══ Data for this exercise ══

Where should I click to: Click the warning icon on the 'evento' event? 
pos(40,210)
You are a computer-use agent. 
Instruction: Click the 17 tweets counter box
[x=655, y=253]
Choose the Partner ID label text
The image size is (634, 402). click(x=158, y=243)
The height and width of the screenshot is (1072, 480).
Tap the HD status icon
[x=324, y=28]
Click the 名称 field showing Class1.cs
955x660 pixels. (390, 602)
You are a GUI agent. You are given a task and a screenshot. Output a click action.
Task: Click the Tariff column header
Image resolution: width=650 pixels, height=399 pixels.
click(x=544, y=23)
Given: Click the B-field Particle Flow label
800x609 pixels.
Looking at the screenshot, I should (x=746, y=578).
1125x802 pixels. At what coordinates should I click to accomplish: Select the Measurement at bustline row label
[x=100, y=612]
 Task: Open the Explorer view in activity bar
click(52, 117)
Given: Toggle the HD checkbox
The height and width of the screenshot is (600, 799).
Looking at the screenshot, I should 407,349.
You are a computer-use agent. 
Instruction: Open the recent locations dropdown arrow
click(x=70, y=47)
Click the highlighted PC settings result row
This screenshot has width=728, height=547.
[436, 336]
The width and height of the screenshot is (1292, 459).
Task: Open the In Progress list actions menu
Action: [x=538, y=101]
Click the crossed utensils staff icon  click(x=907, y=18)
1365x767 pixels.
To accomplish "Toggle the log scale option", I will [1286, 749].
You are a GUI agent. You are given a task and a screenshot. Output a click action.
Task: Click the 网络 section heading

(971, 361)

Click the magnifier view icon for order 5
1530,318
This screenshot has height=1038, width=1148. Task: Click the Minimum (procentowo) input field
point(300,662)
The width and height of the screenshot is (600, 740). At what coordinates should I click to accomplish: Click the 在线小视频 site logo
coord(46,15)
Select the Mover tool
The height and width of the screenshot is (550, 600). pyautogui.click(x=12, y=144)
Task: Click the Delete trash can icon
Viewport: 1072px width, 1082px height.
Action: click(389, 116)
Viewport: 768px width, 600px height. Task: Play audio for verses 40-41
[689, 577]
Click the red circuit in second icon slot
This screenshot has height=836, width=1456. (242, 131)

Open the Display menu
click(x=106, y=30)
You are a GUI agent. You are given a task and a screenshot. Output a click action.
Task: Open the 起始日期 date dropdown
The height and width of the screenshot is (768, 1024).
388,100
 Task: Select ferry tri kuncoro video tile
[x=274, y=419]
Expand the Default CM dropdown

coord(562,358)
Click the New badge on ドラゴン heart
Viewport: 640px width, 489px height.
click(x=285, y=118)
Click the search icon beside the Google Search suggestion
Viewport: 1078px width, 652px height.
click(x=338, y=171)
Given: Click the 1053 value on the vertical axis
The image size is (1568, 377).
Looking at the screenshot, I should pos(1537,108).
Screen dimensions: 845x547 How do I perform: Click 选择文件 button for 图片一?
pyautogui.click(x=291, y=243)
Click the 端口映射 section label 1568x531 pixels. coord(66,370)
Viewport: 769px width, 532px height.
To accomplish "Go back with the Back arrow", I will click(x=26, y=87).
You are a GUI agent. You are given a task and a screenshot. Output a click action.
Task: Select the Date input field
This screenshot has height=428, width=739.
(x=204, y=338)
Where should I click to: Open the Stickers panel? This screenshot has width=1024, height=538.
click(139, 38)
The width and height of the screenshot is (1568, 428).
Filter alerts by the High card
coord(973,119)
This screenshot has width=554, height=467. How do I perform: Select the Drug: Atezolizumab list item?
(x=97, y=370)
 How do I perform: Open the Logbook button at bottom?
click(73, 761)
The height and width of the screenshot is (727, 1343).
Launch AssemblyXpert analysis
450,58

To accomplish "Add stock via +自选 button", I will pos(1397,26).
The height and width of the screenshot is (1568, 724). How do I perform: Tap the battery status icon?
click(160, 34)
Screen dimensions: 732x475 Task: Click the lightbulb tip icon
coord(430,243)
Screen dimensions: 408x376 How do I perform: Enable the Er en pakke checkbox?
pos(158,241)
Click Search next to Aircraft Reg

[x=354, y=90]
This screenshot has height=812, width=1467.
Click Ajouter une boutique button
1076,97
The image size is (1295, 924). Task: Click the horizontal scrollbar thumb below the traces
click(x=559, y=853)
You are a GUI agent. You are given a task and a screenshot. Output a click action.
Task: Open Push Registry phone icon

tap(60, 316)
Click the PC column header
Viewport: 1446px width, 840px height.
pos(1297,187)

═══

## Exercise objective
Could you transcribe the records in full, exactly?

## Your response
Where should I click to: Click the warning icon on the 'evento' event? 
pos(40,210)
You are a computer-use agent. 
Instruction: Click the 17 tweets counter box
[x=655, y=253]
Choose the Partner ID label text
The image size is (634, 402). click(x=158, y=243)
The height and width of the screenshot is (1072, 480).
Tap the HD status icon
[x=324, y=28]
Click the 名称 field showing Class1.cs
955x660 pixels. (390, 602)
You are a GUI agent. You are given a task and a screenshot. Output a click action.
Task: Click the Tariff column header
Image resolution: width=650 pixels, height=399 pixels.
click(x=544, y=23)
Given: Click the B-field Particle Flow label
800x609 pixels.
Looking at the screenshot, I should (x=746, y=578).
1125x802 pixels. At what coordinates should I click to accomplish: Select the Measurement at bustline row label
[x=100, y=612]
 Task: Open the Explorer view in activity bar
click(52, 117)
Given: Toggle the HD checkbox
The height and width of the screenshot is (600, 799).
Looking at the screenshot, I should 407,349.
You are a computer-use agent. 
Instruction: Open the recent locations dropdown arrow
click(x=70, y=47)
Click the highlighted PC settings result row
This screenshot has width=728, height=547.
[436, 336]
The width and height of the screenshot is (1292, 459).
Task: Open the In Progress list actions menu
Action: [x=538, y=101]
Click the crossed utensils staff icon  click(x=907, y=18)
1365x767 pixels.
To accomplish "Toggle the log scale option", I will [1286, 749].
You are a GUI agent. You are given a task and a screenshot. Output a click action.
Task: Click the 网络 section heading

(971, 361)

Click the magnifier view icon for order 5
1530,318
This screenshot has height=1038, width=1148. Task: Click the Minimum (procentowo) input field
point(300,662)
The width and height of the screenshot is (600, 740). At what coordinates should I click to accomplish: Click the 在线小视频 site logo
coord(46,15)
Select the Mover tool
The height and width of the screenshot is (550, 600). pyautogui.click(x=12, y=144)
Task: Click the Delete trash can icon
Viewport: 1072px width, 1082px height.
Action: click(389, 116)
Viewport: 768px width, 600px height. Task: Play audio for verses 40-41
[689, 577]
Click the red circuit in second icon slot
This screenshot has height=836, width=1456. (242, 131)

Open the Display menu
click(x=106, y=30)
You are a GUI agent. You are given a task and a screenshot. Output a click action.
Task: Open the 起始日期 date dropdown
The height and width of the screenshot is (768, 1024).
388,100
 Task: Select ferry tri kuncoro video tile
[x=274, y=419]
Expand the Default CM dropdown

coord(562,358)
Click the New badge on ドラゴン heart
Viewport: 640px width, 489px height.
click(x=285, y=118)
Click the search icon beside the Google Search suggestion
Viewport: 1078px width, 652px height.
click(x=338, y=171)
Given: Click the 1053 value on the vertical axis
The image size is (1568, 377).
Looking at the screenshot, I should pos(1537,108).
Screen dimensions: 845x547 How do I perform: Click 选择文件 button for 图片一?
pyautogui.click(x=291, y=243)
Click the 端口映射 section label 1568x531 pixels. coord(66,370)
Viewport: 769px width, 532px height.
To accomplish "Go back with the Back arrow", I will click(x=26, y=87).
You are a GUI agent. You are given a task and a screenshot. Output a click action.
Task: Select the Date input field
This screenshot has height=428, width=739.
(x=204, y=338)
Where should I click to: Open the Stickers panel? This screenshot has width=1024, height=538.
click(139, 38)
The width and height of the screenshot is (1568, 428).
Filter alerts by the High card
coord(973,119)
This screenshot has width=554, height=467. How do I perform: Select the Drug: Atezolizumab list item?
(x=97, y=370)
 How do I perform: Open the Logbook button at bottom?
click(73, 761)
The height and width of the screenshot is (727, 1343).
Launch AssemblyXpert analysis
450,58

To accomplish "Add stock via +自选 button", I will pos(1397,26).
The height and width of the screenshot is (1568, 724). How do I perform: Tap the battery status icon?
click(160, 34)
Screen dimensions: 732x475 Task: Click the lightbulb tip icon
coord(430,243)
Screen dimensions: 408x376 How do I perform: Enable the Er en pakke checkbox?
pos(158,241)
Click Search next to Aircraft Reg

[x=354, y=90]
This screenshot has height=812, width=1467.
Click Ajouter une boutique button
1076,97
The image size is (1295, 924). Task: Click the horizontal scrollbar thumb below the traces
click(x=559, y=853)
You are a GUI agent. You are given a task and a screenshot. Output a click action.
Task: Open Push Registry phone icon

tap(60, 316)
Click the PC column header
Viewport: 1446px width, 840px height.
pos(1297,187)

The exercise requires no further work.